(Beginning of Data shown)

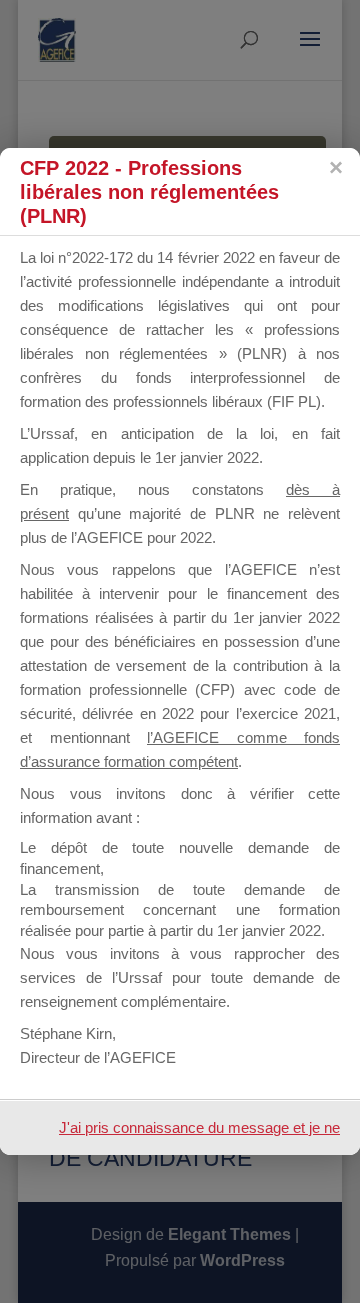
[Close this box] (335, 168)
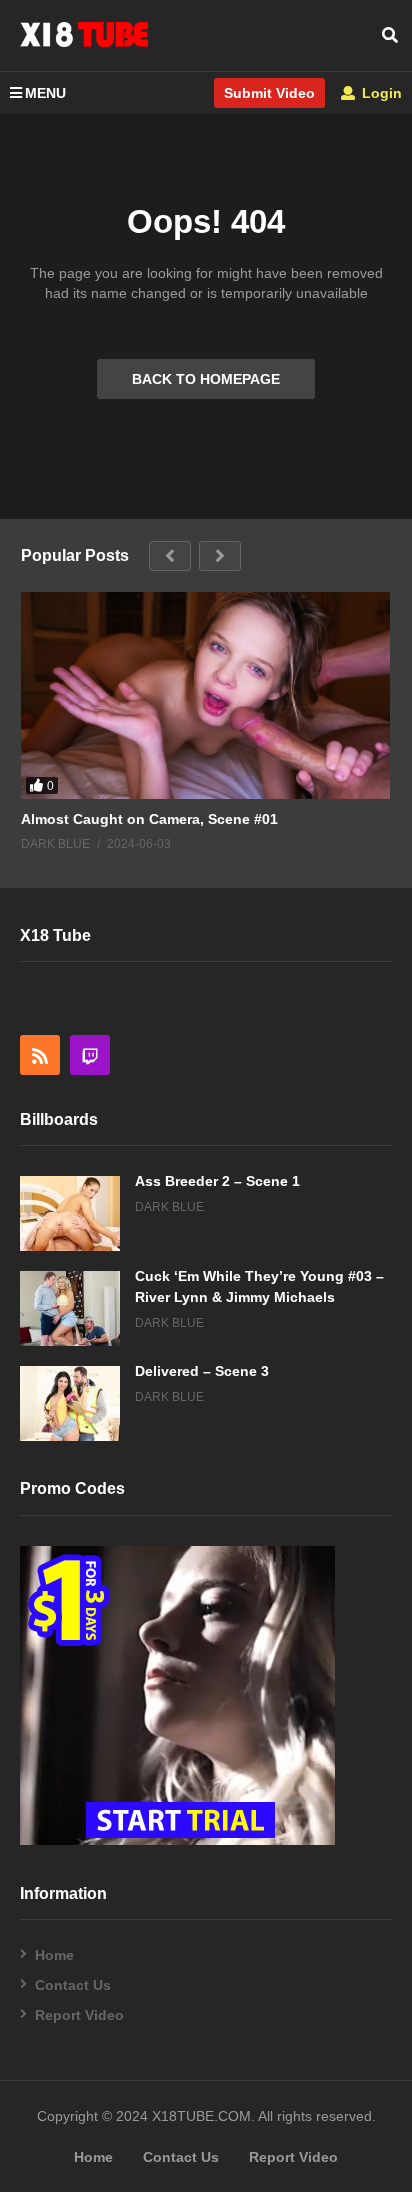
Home (54, 1955)
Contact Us (73, 1985)
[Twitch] (90, 1055)
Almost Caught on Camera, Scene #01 (149, 819)
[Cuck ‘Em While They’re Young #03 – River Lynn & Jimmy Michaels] (70, 1308)
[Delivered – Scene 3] (70, 1403)
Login (380, 93)
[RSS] (40, 1055)
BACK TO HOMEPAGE (206, 379)
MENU (45, 93)
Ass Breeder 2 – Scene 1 (217, 1181)
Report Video (79, 2015)
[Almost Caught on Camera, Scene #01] (205, 696)
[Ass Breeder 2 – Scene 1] (70, 1213)
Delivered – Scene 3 (202, 1371)
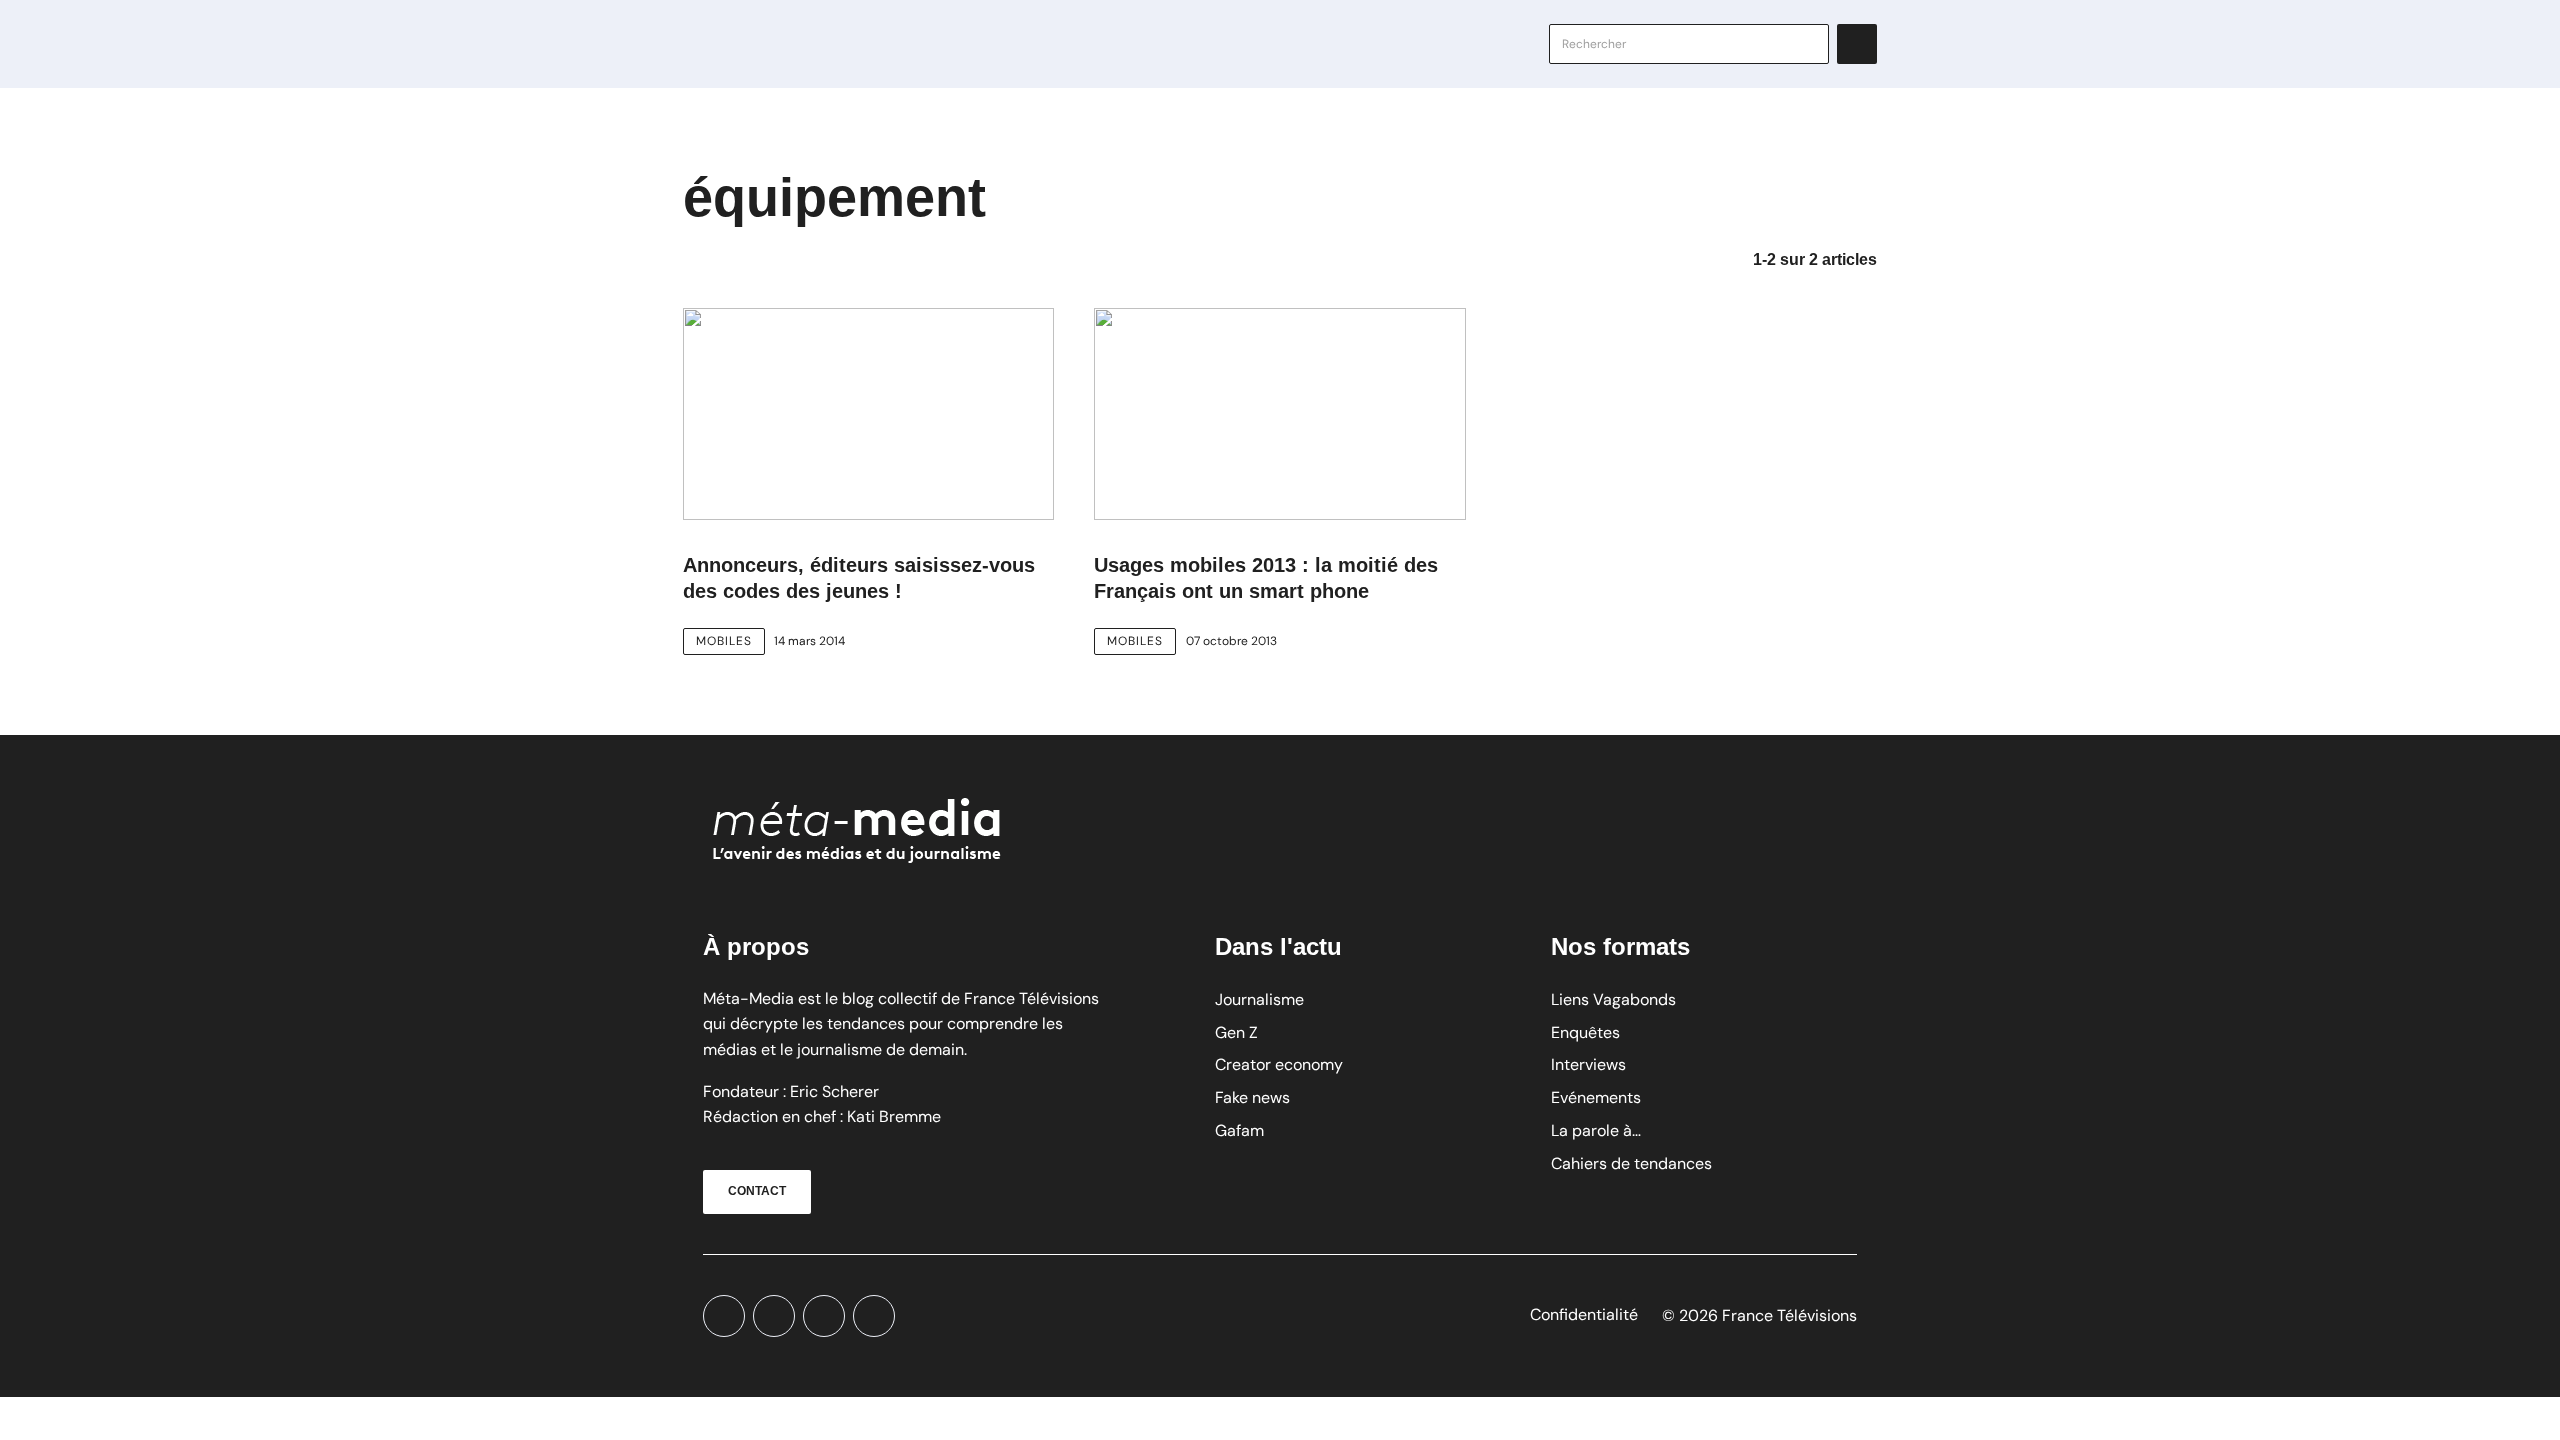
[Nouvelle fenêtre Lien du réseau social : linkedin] (874, 1316)
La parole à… (1596, 1130)
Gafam (1239, 1130)
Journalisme (1259, 999)
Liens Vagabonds (1613, 999)
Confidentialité (1584, 1314)
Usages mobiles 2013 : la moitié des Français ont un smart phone (1266, 578)
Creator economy (1279, 1064)
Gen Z (1236, 1032)
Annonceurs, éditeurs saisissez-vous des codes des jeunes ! (859, 578)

(End of Data shown)

• **Task objective**
Word for word, set down the lines from the line with "Ass Breeder 2 – Scene 1 (217, 1181)" through the last line of the entries, and nothing else; the pictures stay out.

• **Response box**
Ass Breeder 2 – Scene 1 (217, 1181)
Report Video (79, 2015)
[Almost Caught on Camera, Scene #01] (205, 696)
[Ass Breeder 2 – Scene 1] (70, 1213)
Delivered – Scene 3 (202, 1371)
[Nouvelle fenêtre Lien du réseau social : linkedin] (874, 1316)
La parole à… (1596, 1130)
Gafam (1239, 1130)
Journalisme (1259, 999)
Liens Vagabonds (1613, 999)
Confidentialité (1584, 1314)
Usages mobiles 2013 : la moitié des Français ont un smart phone (1266, 578)
Creator economy (1279, 1064)
Gen Z (1236, 1032)
Annonceurs, éditeurs saisissez-vous des codes des jeunes ! (859, 578)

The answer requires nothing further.